Merzbow and Other Noise

I saw Merzbow do a free show at an art gallery in Soho Friday night. He was sitting cross-legged behind a table with two iMacs and a small mixer. You would think he was meditating, except that every few seconds he would reach out and adjust something on one of the laptops. The experience was deafening, over an hour of relentless caustic sound. You get the feeling that it’s almost like a dare, to make it through the show without covering your ears. A lot of people left before it was over.

But it was more than that. A lot of the sounds were extremely evocative – sometimes cartoonish like the sounds of movie monsters, enormous industrial machines, nightmarish screams, metallic clanks, helicopters and guns. It was like a Philip Glass composition made out of movie sound effects instead of pure tones.
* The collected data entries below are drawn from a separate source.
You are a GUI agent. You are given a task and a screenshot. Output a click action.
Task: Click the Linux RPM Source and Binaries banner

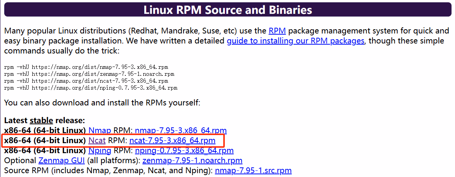(x=228, y=10)
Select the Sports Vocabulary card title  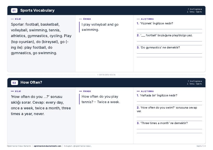37,10
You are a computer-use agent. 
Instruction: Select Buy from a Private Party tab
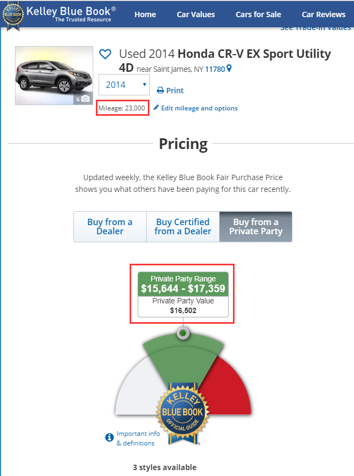click(255, 226)
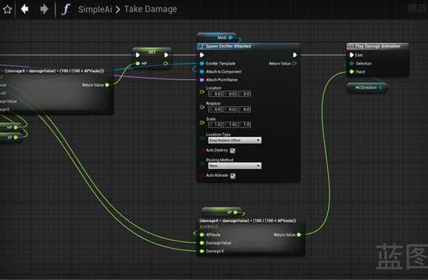Click the function f icon in breadcrumb
Image resolution: width=428 pixels, height=280 pixels.
pos(65,10)
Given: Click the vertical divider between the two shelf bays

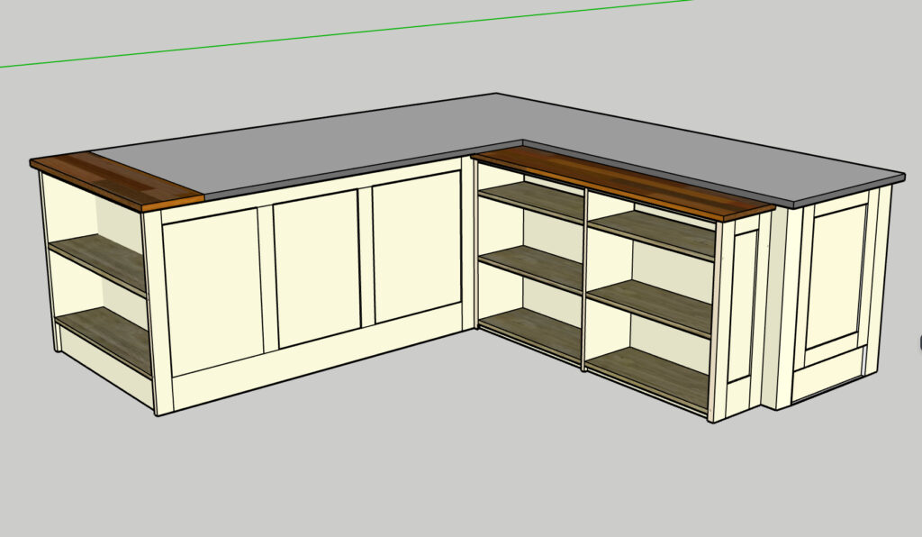Looking at the screenshot, I should (x=585, y=279).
One of my music professors in college would always say, traditional music is all tension and release, tension and release. With this music the tension builds for a very long time before you get release, and you don’t get full release until the concert is over. I would start to internalize the sounds that repeated in a pattern, and then I would be jarred by a sound that came out of nowhere. Then the patterned sound would change slightly, and it would draw my attention to another area for a few moments. Then suddenly it would switch to an entirely different pattern, a different mood. At times, though, it felt entirely like I was going insane, and I felt myself on the edge of the most crippling depression. Fortunately, the concert ended before the darkness really took root.

I just spoke to Weingarten. He saw Merzbow at a different concert on Saturday night and reported a very similar experience to what I felt. It really drove us both deep inside ourselves in a way that was ultimately not very pretty.
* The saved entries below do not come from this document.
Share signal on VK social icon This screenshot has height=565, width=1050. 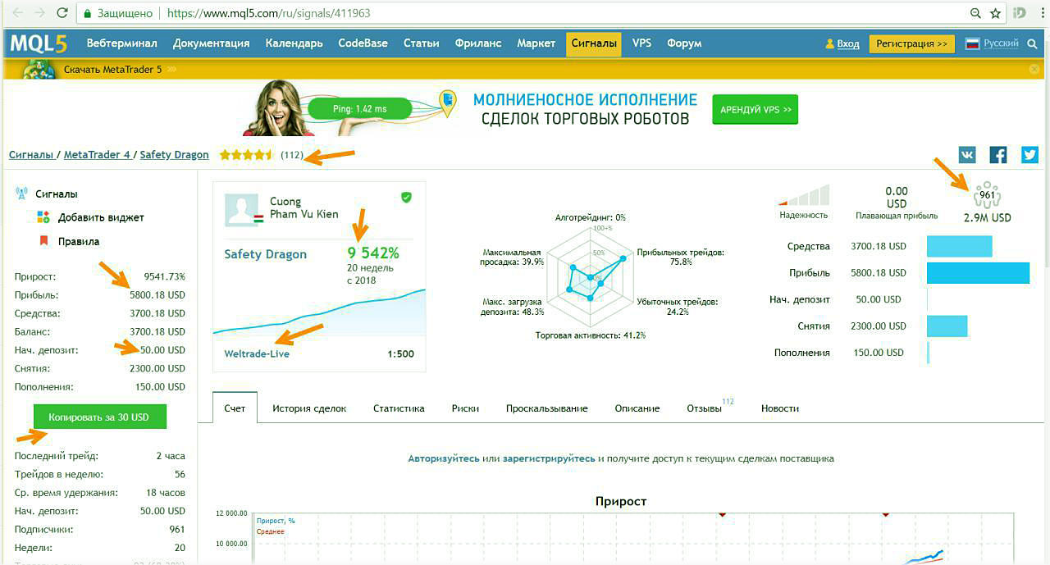pyautogui.click(x=967, y=155)
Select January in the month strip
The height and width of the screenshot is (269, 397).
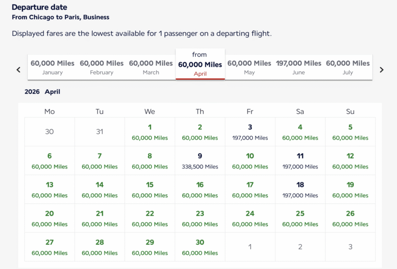pos(52,67)
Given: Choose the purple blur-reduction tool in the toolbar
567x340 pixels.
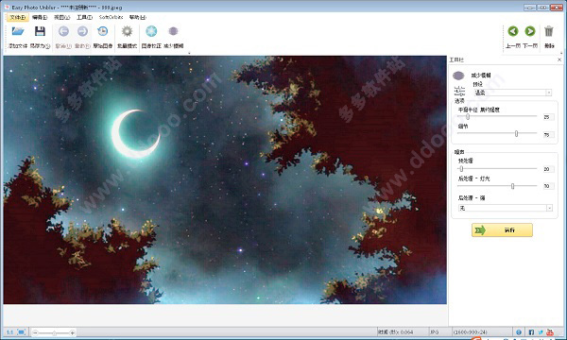Looking at the screenshot, I should [173, 31].
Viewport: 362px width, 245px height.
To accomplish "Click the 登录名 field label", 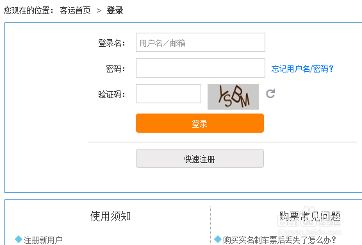I will click(111, 43).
It’s been many years since I was making that kind of music, and I never did it particularly well. But there is something very satisfying about manipulating loud, booming sound over a period of time. I remember feeling very lucid in those days. The album that I made with the noise band Smack Doris was interesting in some ways, and in fact, I got more notoriety for that than I had with any of my pop bands.

Form and Function

I have found myself lately fascinated with the epistolary form. As a form of narrative it has few pretenses, being a natural evolution of the use of language to relay information from one person to another when oral language is not an option or isn’t as convenient. Subconsciously, I think my approach to keeping this journal is informed by that form as well. It could well be interpreted as a letter to a person I know well but seldom see, a way of communicating and preserving my daily mundane thoughts.
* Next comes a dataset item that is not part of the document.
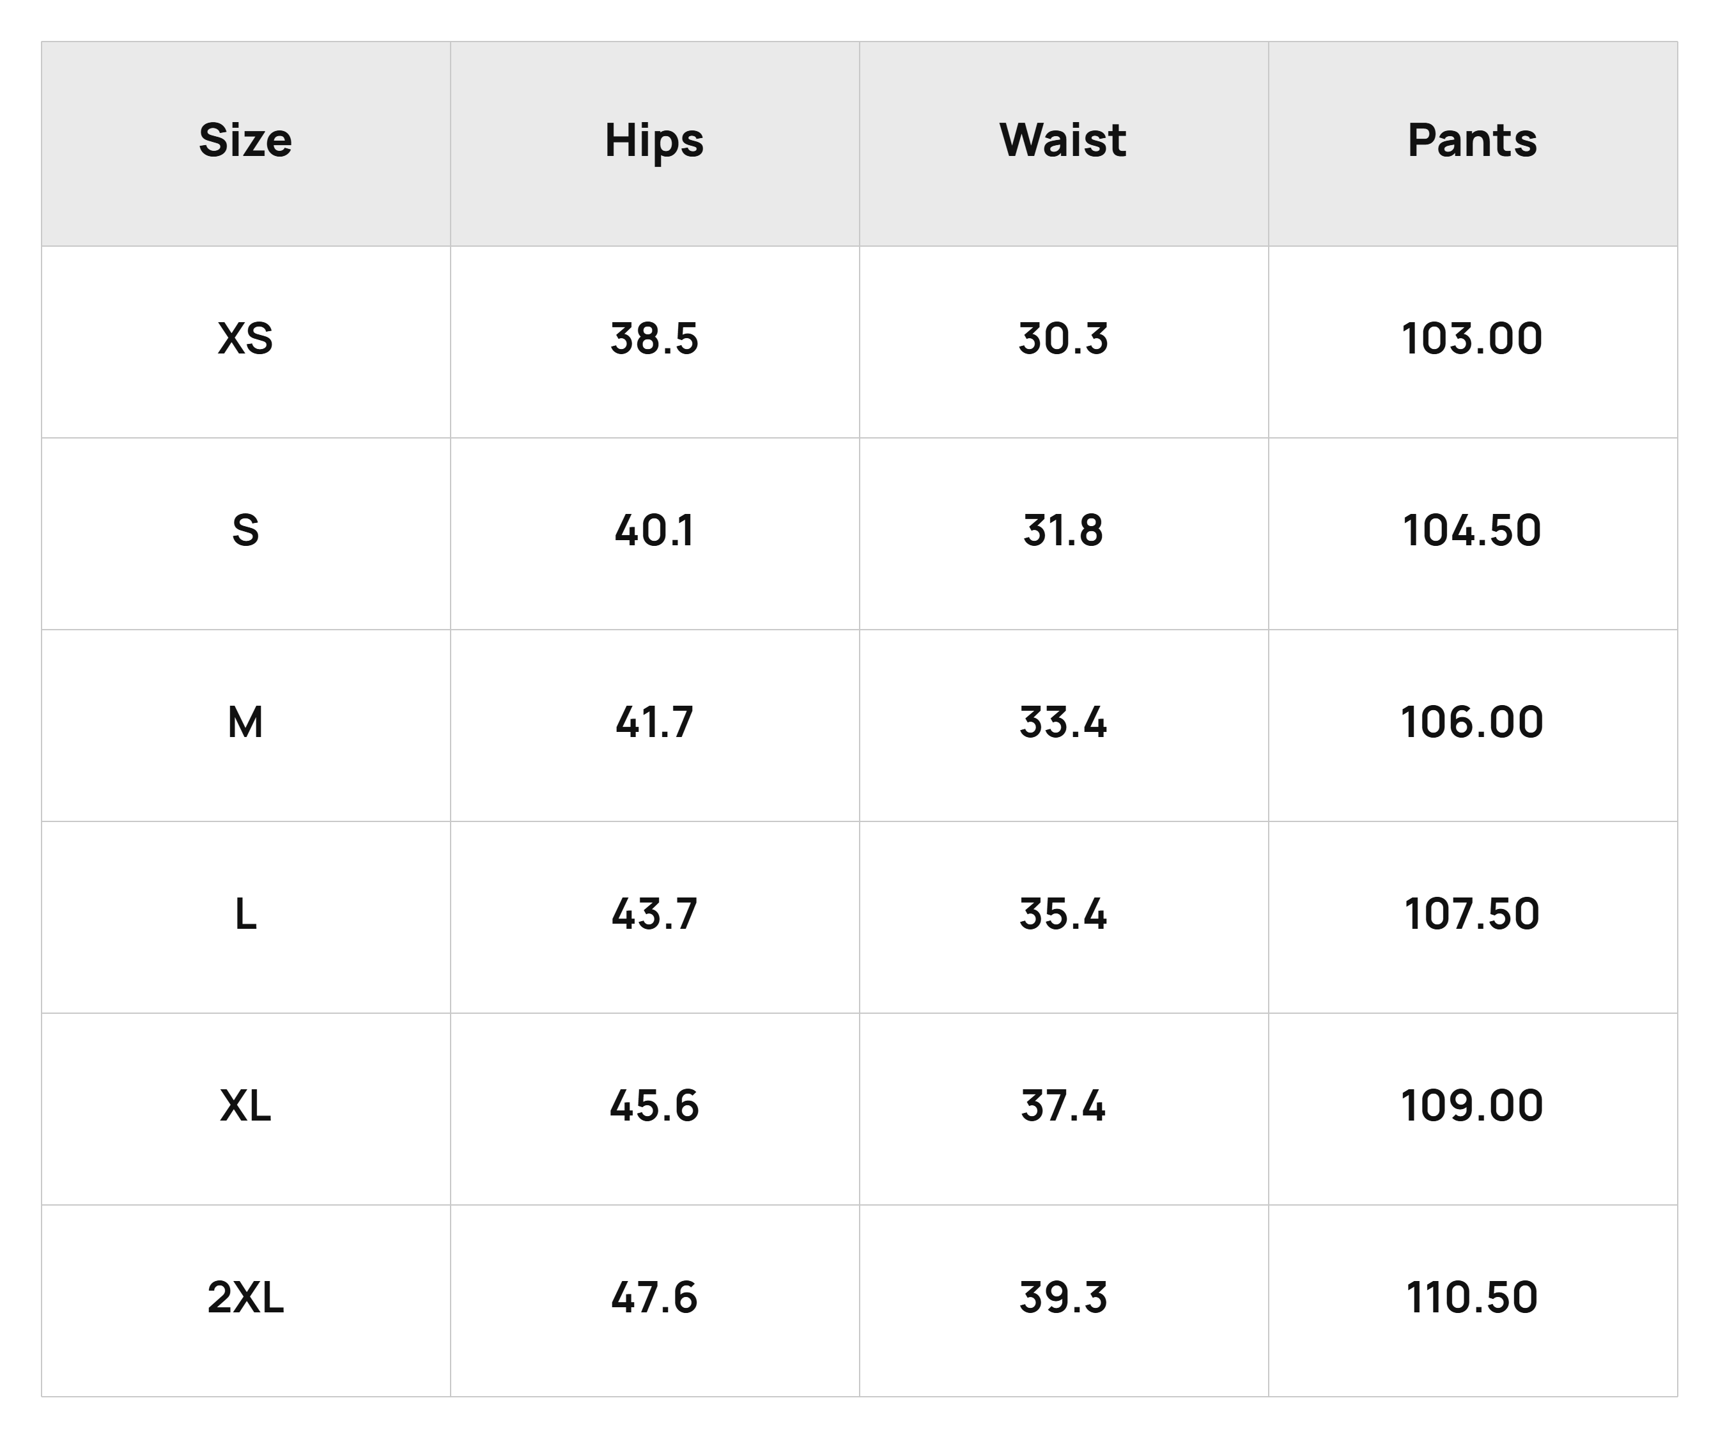
Task: Click the 110.50 pants value
Action: [x=1472, y=1298]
I also like the dialogue format for similar reasons – a simple transcription of oral transaction. Again, it’s a very natural way to use language as a method of preserving a moment. I wonder then, why I don’t incorporate these forms more into my own fiction. Instead, I tend more toward methods that attempt to contrive narrative without much structure, like trying to make buildings out of wind.

This question has been a tension for as long as I have had any ambition to be a serious writer and one of the reasons that I virtually stopped writing for a few years. There is a sense of alchemy about making a story come to life from the void of an empty page, which I think adds to the desire to remove any semblance of “form” from the story. Break it down to the essential symbols that create the characters, the setting and the action. But when you do that, you have before you the virtually impossible task of making something recognizable from things that are unfamiliar.

There is an aspect of this same attempted alchemy in some of the music I was composing a few years ago, things I was recording at home with primitive instruments and substandard recording equipment. I was trying to create soundscapes using only what I happened to have lying around the house. I had ambient microphones placed around a room, plugged into various effects – delay loops, pitch shifters, distortion pedals. I now have the means to make this experiment a lot more interesting.